Qu’est ce que j’ai réalisé, qu’est ce que je fais, vers où je vais ??
J’étais à la place du berger qui s’arrête encore une fois avec son troupeau, s’abritant sous l’ombre d’un arbre, sur cette colline souveraine pour darder le passé, et redresser l’avenir. Il regarde alors derrière pour voir la distance qu’il a parcouru, il se remémore la labeur avec laquelle il a traversé et son troupeau ce le passage rocheux de la montagne noire. Puis son regard se pose sur la forêt qu’il a dû traverser pensant écourter son chemin, mais il se souvient qu’il en a perdu deux brebis, et deux jours.
Il embrasse ensuite la vue, et remercie Dieu pour la santé, … de part ces victoires et ces échecs, il était arrivé à cette colline.
Il se retourne ensuite vers le Nord et estime le temps qu’il prendra pour arriver à la prochaine étape, les chemins et les sentiers qu’il arpentera … Paolo Coelho avait déjà dressé le décore du voyageur intrépide, ou du berger téméraire et outrecuidant, celui qui traverse le temps à la recherche de son destin, en quête de vérité et de sagesse.
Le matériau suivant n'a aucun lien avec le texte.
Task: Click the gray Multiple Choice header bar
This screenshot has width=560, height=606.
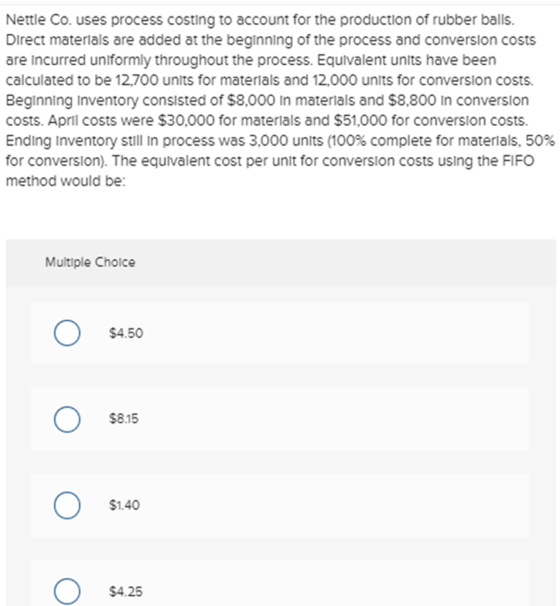Action: pos(281,262)
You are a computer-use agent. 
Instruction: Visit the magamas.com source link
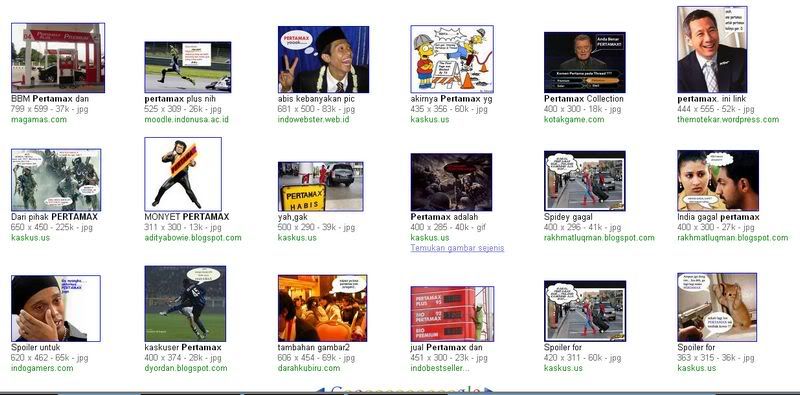(39, 120)
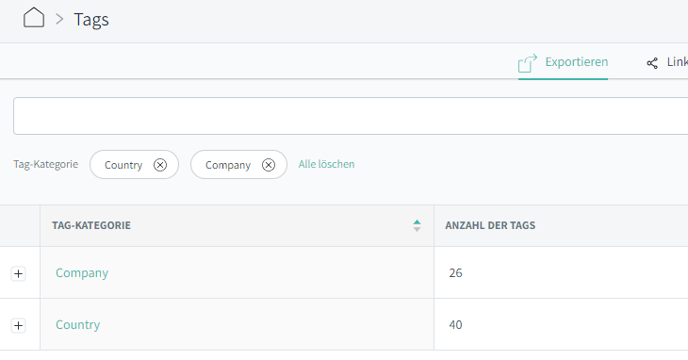Sort by Anzahl der Tags column header
Viewport: 688px width, 360px height.
pyautogui.click(x=490, y=225)
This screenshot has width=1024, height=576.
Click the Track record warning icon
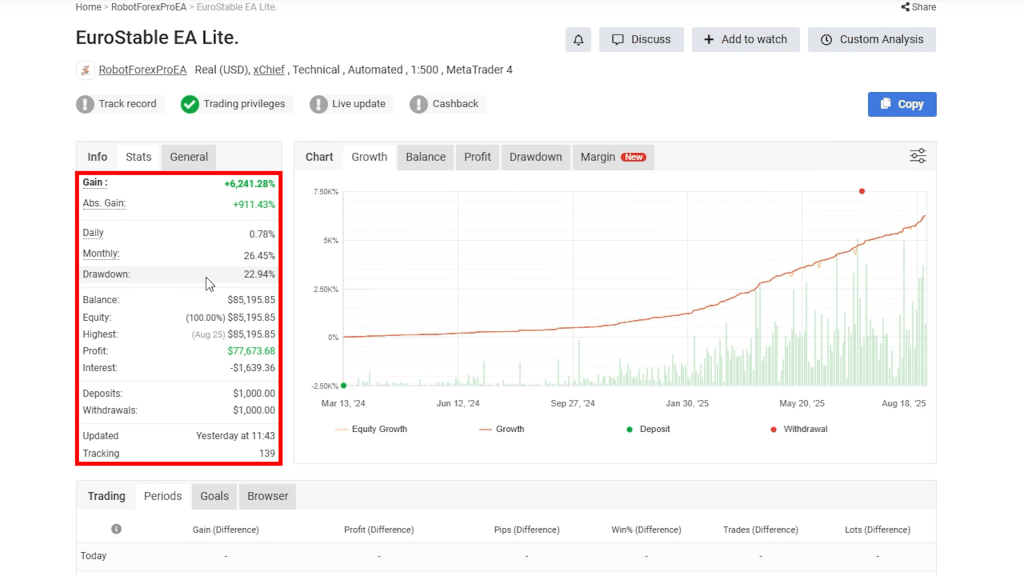(85, 104)
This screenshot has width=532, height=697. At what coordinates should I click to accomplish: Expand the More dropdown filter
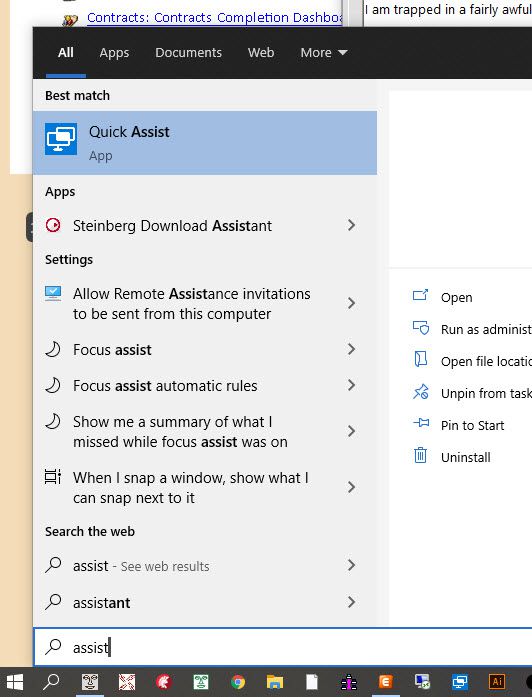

Moi j’étais sur ma colline, mais il y’avais une brume épaisse, je n’avais pas la limpidité de la vision du berger, je ne savais même pas ou est le Nord ! Comment faire dans ce genre de situation ? Avancer dans le brouillard de ce qui semble incertain ? Ou observer le temps qui passe et s’abandonner au destin « el maktub » ?
Ourim et Toumim « pierres du destin » sont efficaces pour ce genre de décision, mais elles n’ont aucun effet sur le brouillard !!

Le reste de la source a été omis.